Los motivos que prenden la mecha dicen mucho de una sociedad. El maltrato animal, antes invisibilizado, hoy causa rechazo transversal e inmediato. Nadie lo justifica y las sanciones sociales son tajantes. La infidelidad, en cambio, que no es un delito sino un asunto moral, se transforma en escrache público cuando se expone en redes.

Hace algunos días, la actriz argentina Gimena Accardi fue blanco del hostigamiento en redes sociales tras difundirse la noticia de una infidelidad. Y una mujer pública que engaña a su pareja no se mide con la misma vara que un hombre. En un gesto poco habitual en el mundo del espectáculo, Accardi decidió dar declaraciones, reconoció el hecho y explicó por qué cerraba sus cuentas: “Porque no quiero llegar al punto de pensar en suicidarme. Es demasiado el odio”.

No se trata de relativizar, porque golpear a un animal no admite matices, sino de reconocer que el escrache funciona como termómetro social. Marca qué es lo que indigna colectivamente y cuáles son las conductas que pasan a ser intolerables en determinado momento histórico.

Datos disponibles
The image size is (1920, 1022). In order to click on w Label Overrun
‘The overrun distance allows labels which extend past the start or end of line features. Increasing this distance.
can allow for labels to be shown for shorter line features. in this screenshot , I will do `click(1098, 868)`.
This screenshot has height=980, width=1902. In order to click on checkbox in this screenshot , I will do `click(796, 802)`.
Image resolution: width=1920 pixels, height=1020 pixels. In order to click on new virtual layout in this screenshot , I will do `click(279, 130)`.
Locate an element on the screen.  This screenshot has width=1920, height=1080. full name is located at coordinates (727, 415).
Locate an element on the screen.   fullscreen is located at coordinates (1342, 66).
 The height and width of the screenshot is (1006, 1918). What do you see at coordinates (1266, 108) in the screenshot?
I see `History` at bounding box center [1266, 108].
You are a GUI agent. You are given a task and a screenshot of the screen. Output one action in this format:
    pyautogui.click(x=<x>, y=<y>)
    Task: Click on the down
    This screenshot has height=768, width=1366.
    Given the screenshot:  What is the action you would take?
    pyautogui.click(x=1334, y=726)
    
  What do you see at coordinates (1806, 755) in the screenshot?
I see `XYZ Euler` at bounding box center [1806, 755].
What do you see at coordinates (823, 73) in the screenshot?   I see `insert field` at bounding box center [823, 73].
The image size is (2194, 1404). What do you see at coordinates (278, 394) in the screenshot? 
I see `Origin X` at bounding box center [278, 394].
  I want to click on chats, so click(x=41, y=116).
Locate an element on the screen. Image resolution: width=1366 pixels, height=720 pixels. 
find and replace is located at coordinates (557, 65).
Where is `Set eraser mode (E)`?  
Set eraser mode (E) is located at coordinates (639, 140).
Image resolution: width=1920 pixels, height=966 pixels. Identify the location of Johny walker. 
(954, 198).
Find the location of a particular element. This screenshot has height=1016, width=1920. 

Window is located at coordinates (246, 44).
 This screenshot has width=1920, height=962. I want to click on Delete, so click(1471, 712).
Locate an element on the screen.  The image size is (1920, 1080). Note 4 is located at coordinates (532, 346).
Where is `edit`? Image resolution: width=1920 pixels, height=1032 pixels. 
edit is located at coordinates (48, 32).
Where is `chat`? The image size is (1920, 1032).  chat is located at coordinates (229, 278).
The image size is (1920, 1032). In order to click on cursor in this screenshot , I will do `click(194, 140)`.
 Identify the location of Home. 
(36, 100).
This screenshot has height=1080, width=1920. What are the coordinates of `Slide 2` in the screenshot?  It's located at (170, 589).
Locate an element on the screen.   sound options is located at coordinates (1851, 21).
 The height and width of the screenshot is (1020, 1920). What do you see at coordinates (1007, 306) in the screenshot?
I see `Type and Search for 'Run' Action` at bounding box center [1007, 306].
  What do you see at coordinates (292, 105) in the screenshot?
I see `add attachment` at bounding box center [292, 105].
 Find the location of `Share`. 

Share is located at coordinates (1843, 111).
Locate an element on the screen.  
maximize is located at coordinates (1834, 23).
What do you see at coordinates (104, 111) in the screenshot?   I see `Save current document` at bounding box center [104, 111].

Consigna
Pasa al inglés esta oración del texto sobre el escrache en redes: "El maltrato animal, antes invisibilizado, hoy causa rechazo transversal e inmediato."

Tarea resuelta
Animal abuse, once rendered invisible, now provokes immediate rejection across the board.